# PE Electrical - Computer



## harvey (May 2, 2010)

Hello

Anyone taking PE Electrical - Computer in California ? Trying to form study group to share resources. If anyone interested, please email me at [email protected] or contact me at 916-548-5297.

Thank You,

Harvey


----------



## speedyox (Jun 14, 2010)

harvey said:


> HelloAnyone taking PE Electrical - Computer in California ? Trying to form study group to share resources. If anyone interested, please email me at [email protected] or contact me at 916-548-5297.
> 
> Thank You,
> 
> Harvey


I'll be taking the Computer exam in Illinois this October. Obviously we can't be in the same face-to-face study group but it might be helpful to share information.

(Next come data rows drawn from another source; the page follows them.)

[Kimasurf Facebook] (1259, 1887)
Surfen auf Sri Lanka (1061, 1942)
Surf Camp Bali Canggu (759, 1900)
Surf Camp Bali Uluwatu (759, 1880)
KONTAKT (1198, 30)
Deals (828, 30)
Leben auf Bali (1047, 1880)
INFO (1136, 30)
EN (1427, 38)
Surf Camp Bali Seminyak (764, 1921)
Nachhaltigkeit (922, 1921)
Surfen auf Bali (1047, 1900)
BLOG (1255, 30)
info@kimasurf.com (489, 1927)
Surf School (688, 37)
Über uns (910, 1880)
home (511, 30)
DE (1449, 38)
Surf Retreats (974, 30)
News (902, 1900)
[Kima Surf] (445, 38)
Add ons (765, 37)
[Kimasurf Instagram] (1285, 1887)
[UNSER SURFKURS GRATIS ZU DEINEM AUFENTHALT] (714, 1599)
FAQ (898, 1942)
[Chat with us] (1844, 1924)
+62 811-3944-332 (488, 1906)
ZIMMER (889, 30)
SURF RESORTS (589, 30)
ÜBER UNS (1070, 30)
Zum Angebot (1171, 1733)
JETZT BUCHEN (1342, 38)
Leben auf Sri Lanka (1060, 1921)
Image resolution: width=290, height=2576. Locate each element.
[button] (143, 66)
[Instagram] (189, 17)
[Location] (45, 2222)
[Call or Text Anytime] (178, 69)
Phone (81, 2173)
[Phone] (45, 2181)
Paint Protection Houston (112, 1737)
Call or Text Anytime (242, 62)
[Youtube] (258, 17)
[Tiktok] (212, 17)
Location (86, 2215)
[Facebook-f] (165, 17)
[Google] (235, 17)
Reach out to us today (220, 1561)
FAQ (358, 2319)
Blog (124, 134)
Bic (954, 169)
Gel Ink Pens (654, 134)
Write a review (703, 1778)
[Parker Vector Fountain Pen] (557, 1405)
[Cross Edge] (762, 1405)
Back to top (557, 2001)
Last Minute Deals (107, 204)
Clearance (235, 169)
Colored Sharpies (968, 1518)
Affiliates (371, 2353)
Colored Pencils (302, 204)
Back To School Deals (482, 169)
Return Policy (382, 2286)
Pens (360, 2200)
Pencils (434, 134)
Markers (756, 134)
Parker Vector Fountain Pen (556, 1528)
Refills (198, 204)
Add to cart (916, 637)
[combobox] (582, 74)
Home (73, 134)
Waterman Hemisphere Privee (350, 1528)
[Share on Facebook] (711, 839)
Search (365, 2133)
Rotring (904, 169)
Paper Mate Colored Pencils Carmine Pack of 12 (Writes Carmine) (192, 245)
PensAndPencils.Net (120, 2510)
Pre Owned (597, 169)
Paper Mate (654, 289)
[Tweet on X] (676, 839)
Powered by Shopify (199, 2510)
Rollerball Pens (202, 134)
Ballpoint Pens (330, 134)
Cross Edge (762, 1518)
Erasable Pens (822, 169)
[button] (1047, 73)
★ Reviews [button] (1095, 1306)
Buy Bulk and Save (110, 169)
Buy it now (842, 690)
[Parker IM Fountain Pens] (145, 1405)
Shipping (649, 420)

If anyone else is in the Chicago area and taking the computer exam, let me know.


----------



## harvey (Jun 18, 2010)

hello,

Yes, however, we can share notes and discuss areas where we have strenghts to solve problems. Do you have solved problems or examples of sovled problem that deal with diodes ?

Thank you,

[email protected]


----------



## kadanpoocha (Jun 20, 2010)

I am trying to apply for PE in NY. I just passed FE. I have BS in Mechanical, and MS Computer science. I have experience in computers. I am trying to write my experience to NY board. How did you write in your application?

Thank you


----------



## speedyox (Jun 22, 2010)

kadanpoocha said:


> I am trying to apply for PE in NY. I just passed FE. I have BS in Mechanical, and MS Computer science. I have experience in computers. I am trying to write my experience to NY board. How did you write in your application?
> Thank you


I don't know what the NY board considers appropriate experience, but I'd look first at the NY laws regarding Engineering to see if your experience applies. In IL, the applicant doesn't report their own experience, the supervisor does.


----------



## CalcMan (Jun 23, 2010)

I'm in the Maryland / DC area, I will probably be up to the 4 years experience by test time (I might even be now depending on what they count), but I'm not sure I will be around to take it, so I'll probably hold off. But I'd definitely be up for trying to figure out what to expect and make sure we're ready for it. The PE Electrical and Computer: Computer test is so new there isn't really much info out there. I've been working as a software engineer with a focus on embedded systems, how about you?


----------



## kadanpoocha (Jun 23, 2010)

I have 4 years network/software development/servers/desktops experience. Is this consider as experience for electrical- computer. I also have 4 years of experience in PCB design.

I hope NY board will approve this. I haven't applied yet, I will apply next week, waiting for all the signatures.


----------